Plane crash and temporary leave from Apple

On February 7, 1981, the Beechcraft Bonanza A36TC which Wozniak was piloting (and not qualified to operate) crashed soon after takeoff from the Sky Park Airport in Scotts Valley, California. The airplane stalled while climbing, then bounced down the runway, broke through two fences, and crashed into an embankment. Wozniak and his three passengers—then-fiancée Candice Clark, her brother Jack Clark, and Jack's girlfriend, Janet Valleau—were injured. Wozniak sustained severe face and head injuries, including losing a tooth, and also suffered for the following five weeks from anterograde amnesia, the inability to create new memories. He had no memory of the crash, and did not remember his name while in the hospital or the things he did for a time after he was released. He would later state that Apple II computer games were what helped him regain his memory. The National Transportation Safety Board investigation report cited premature liftoff and pilot inexperience as probable causes of the crash.

Wozniak did not immediately return to Apple after recovering from the airplane crash, seeing it as a good reason to leave. Infinite Loop characterized this time: "Coming out of the semi-coma had been like flipping a reset switch in Woz's brain. It was as if in his thirty-year old body he had regained the mind he'd had at eighteen before all the computer madness had begun. And when that happened, Woz found he had little interest in engineering or design. Rather, in an odd sort of way, he wanted to start over fresh."

UC Berkeley and US Festivals

Wozniak in 1983

Later in 1981, after recovering from the plane crash, Wozniak re-enrolled at UC Berkeley to complete his Electrical Engineering and Computer Sciences degree that he started there in 1971 (and which he would finish in 1986). Because his name was well known at this point, he enrolled under the name Rocky Raccoon Clark, which is the name listed on his diploma, although he did not officially receive his degree in electrical engineering and computer sciences until 1987.

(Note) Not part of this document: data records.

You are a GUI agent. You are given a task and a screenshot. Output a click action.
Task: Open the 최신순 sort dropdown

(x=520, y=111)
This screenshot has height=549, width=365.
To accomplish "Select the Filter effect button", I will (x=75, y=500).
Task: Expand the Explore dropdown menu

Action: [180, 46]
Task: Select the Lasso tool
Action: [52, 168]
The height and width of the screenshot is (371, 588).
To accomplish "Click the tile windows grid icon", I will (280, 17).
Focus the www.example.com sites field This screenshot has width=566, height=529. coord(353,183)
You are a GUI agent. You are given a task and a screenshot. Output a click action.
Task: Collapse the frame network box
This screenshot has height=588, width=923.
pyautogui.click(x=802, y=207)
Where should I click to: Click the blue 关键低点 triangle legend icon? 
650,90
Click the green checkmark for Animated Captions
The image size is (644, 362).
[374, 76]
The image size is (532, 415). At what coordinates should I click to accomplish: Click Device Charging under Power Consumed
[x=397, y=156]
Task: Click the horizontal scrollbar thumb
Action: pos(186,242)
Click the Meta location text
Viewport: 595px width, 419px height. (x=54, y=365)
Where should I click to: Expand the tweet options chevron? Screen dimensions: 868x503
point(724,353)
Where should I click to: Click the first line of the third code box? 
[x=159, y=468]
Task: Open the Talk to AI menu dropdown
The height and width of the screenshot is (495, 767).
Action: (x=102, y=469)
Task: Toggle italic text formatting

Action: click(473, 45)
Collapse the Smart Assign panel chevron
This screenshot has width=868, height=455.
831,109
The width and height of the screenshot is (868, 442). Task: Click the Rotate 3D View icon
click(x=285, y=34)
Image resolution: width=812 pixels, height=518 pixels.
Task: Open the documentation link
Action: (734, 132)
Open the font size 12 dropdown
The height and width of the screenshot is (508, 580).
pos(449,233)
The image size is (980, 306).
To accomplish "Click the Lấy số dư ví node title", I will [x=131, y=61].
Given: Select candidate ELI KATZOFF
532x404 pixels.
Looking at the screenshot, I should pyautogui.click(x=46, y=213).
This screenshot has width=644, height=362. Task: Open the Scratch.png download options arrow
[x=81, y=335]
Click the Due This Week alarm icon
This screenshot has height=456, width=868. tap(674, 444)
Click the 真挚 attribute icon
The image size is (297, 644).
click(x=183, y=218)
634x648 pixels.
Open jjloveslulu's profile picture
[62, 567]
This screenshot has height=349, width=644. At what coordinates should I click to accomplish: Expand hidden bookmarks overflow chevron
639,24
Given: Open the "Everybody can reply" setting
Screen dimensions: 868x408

In May 1982 and 1983, Wozniak, with help from professional concert promoter Bill Graham, founded the company Unuson, an abbreviation of "unite us in song", which sponsored two US Festivals, with "US" pronounced like the pronoun, not as initials. Initially intended to celebrate evolving technologies, the festivals ended up as a technology exposition and a rock festival as a combination of music, computers, television, and people. After losing several million dollars on the 1982 festival, Wozniak stated that unless the 1983 event turned a profit, he would end his involvement with rock festivals and get back to designing computers. Later that year, Wozniak returned to Apple product development, desiring no more of a role than that of an engineer and a motivational factor for the Apple workforce.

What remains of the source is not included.